• **INFORMATION PROVIDED**:
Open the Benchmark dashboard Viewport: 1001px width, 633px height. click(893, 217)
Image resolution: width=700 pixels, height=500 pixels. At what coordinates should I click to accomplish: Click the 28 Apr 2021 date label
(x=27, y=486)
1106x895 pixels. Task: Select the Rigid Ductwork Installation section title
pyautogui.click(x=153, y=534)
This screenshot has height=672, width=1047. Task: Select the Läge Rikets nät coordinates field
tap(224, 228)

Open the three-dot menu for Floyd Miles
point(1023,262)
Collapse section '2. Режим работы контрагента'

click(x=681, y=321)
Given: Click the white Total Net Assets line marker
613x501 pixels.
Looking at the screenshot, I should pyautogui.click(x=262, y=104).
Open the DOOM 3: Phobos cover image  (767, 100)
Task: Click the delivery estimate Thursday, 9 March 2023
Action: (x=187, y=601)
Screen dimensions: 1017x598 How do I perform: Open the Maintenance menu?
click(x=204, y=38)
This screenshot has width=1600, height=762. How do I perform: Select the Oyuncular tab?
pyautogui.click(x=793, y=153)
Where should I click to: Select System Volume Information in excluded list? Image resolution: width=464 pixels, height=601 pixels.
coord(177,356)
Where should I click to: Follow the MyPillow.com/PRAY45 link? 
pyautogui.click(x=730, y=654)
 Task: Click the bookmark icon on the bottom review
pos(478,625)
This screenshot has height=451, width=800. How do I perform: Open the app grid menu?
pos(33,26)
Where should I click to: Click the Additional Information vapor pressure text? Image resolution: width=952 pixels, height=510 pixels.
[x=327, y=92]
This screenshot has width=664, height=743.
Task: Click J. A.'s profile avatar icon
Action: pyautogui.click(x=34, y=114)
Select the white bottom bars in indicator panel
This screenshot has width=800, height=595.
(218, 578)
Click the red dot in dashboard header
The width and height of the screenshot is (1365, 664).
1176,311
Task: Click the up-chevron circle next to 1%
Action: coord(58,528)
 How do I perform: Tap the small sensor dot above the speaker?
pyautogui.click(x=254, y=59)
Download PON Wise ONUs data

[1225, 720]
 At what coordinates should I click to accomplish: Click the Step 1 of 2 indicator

• **AIM OF THE TASK**:
With nothing left out, print the data above exactly.

• **WRITTEN REPLY**:
Open the Benchmark dashboard Viewport: 1001px width, 633px height. click(893, 217)
Image resolution: width=700 pixels, height=500 pixels. At what coordinates should I click to accomplish: Click the 28 Apr 2021 date label
(x=27, y=486)
1106x895 pixels. Task: Select the Rigid Ductwork Installation section title
pyautogui.click(x=153, y=534)
This screenshot has height=672, width=1047. Task: Select the Läge Rikets nät coordinates field
tap(224, 228)

Open the three-dot menu for Floyd Miles
point(1023,262)
Collapse section '2. Режим работы контрагента'

click(x=681, y=321)
Given: Click the white Total Net Assets line marker
613x501 pixels.
Looking at the screenshot, I should pyautogui.click(x=262, y=104).
Open the DOOM 3: Phobos cover image  (767, 100)
Task: Click the delivery estimate Thursday, 9 March 2023
Action: (x=187, y=601)
Screen dimensions: 1017x598 How do I perform: Open the Maintenance menu?
click(x=204, y=38)
This screenshot has width=1600, height=762. How do I perform: Select the Oyuncular tab?
pyautogui.click(x=793, y=153)
Where should I click to: Select System Volume Information in excluded list? Image resolution: width=464 pixels, height=601 pixels.
coord(177,356)
Where should I click to: Follow the MyPillow.com/PRAY45 link? 
pyautogui.click(x=730, y=654)
 Task: Click the bookmark icon on the bottom review
pos(478,625)
This screenshot has height=451, width=800. How do I perform: Open the app grid menu?
pos(33,26)
Where should I click to: Click the Additional Information vapor pressure text? Image resolution: width=952 pixels, height=510 pixels.
[x=327, y=92]
This screenshot has width=664, height=743.
Task: Click J. A.'s profile avatar icon
Action: pyautogui.click(x=34, y=114)
Select the white bottom bars in indicator panel
This screenshot has width=800, height=595.
(218, 578)
Click the red dot in dashboard header
The width and height of the screenshot is (1365, 664).
1176,311
Task: Click the up-chevron circle next to 1%
Action: coord(58,528)
 How do I perform: Tap the small sensor dot above the speaker?
pyautogui.click(x=254, y=59)
Download PON Wise ONUs data

[1225, 720]
 At what coordinates should I click to accomplish: Click the Step 1 of 2 indicator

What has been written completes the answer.